Gela. Riccardo Greco aveva denunciato il pizzo, ma la sua azienda aveva ricevuto un'interdittiva antimafia. Il figlio: "Sconfitta dello Stato"

GELA (CALTANISSETTA) – “Mio padre è stato ucciso da una giustizia ingiusta e superficiale perché nessuno ha mai letto i nostri ricorsi”. A parlare è Francesco, il giovane figlio primogenito dell’imprenditore antiracket Rocco Greco (Riccardo, per gli amici) che martedì scorso si è suicidato sparandosi un colpo di pistola alla tempia, nel cantiere della sua azienda edile, specializzata nella raccolta e nello smaltimento dei rifiuti solidi urbani a Gela.
Una decisione, quella di Greco, messa in atto all’indomani del rifiuto opposto dal Tar di Palermo alla richiesta di sospendere la cosiddetta “interdittiva antimafia” della prefettura di Caltanissetta che l’aveva fatto escludere dalla “white list” delle imprese, come ricostruisce oggi il quotidiano “La Repubblica”.
“Se non sei nella white list non lavori più”, sottolinea Francesco. “Di colpo, mio padre si è trovato da cittadino coraggioso che aveva denunciato, fatto arrestare e condannare 11 esponenti del racket, a imprenditore senza appalti, costretto a licenziare i suoi 50 dipendenti e chiudere i cantieri”.
“Riccardo” Greco denunciò il “pizzo” nel 2007. Gli imputati si difesero accusando a loro volta l’imprenditore, che indicarono non come vittima ma come complice perché avrebbe pagato le tangenti in cambio dell’aiuto fornito dalle cosche mafiose per fargli vincere le gare d’appalto.
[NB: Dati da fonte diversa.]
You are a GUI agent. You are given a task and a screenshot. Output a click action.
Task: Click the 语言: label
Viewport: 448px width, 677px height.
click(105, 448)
Gli estortori furono condannati ma il pm aprì un’indagine a carico di Greco, conclusasi con l’archiviazione. La ditta continuò a lavorare e ad affermarsi in varie regioni. Ma alcuni mesi fa, quando chiese di partecipare alla ricostruzione post sisma nel Lazio, scoprì di non essere più nella “white list” delle imprese.
Il Tar del Lazio esaminando il suo ricorso lo definì “soggetto debole” cioè ipoteticamente “avvicinabile” dai mafiosi. “In due mesi – dice Francesco Greco – mio padre perse 25 contratti e la stima dei fornitori che ci guardavano come se avessimo un marchio in fronte. La Raffineria dell’Eni ci ha cacciati fuori costringendoci a smantellare di sabato e domenica il cantiere”.
“Ecco, mio padre non accettò di essere trattato in questo modo e decise di farla finita, anche perché molti, e persino l’associazione antiracket, gli avevano girato le spalle. Ora ci chiediamo: ma può un prefetto senza alcuna prova decidere la morte di un’azienda?”, conclude il figlio.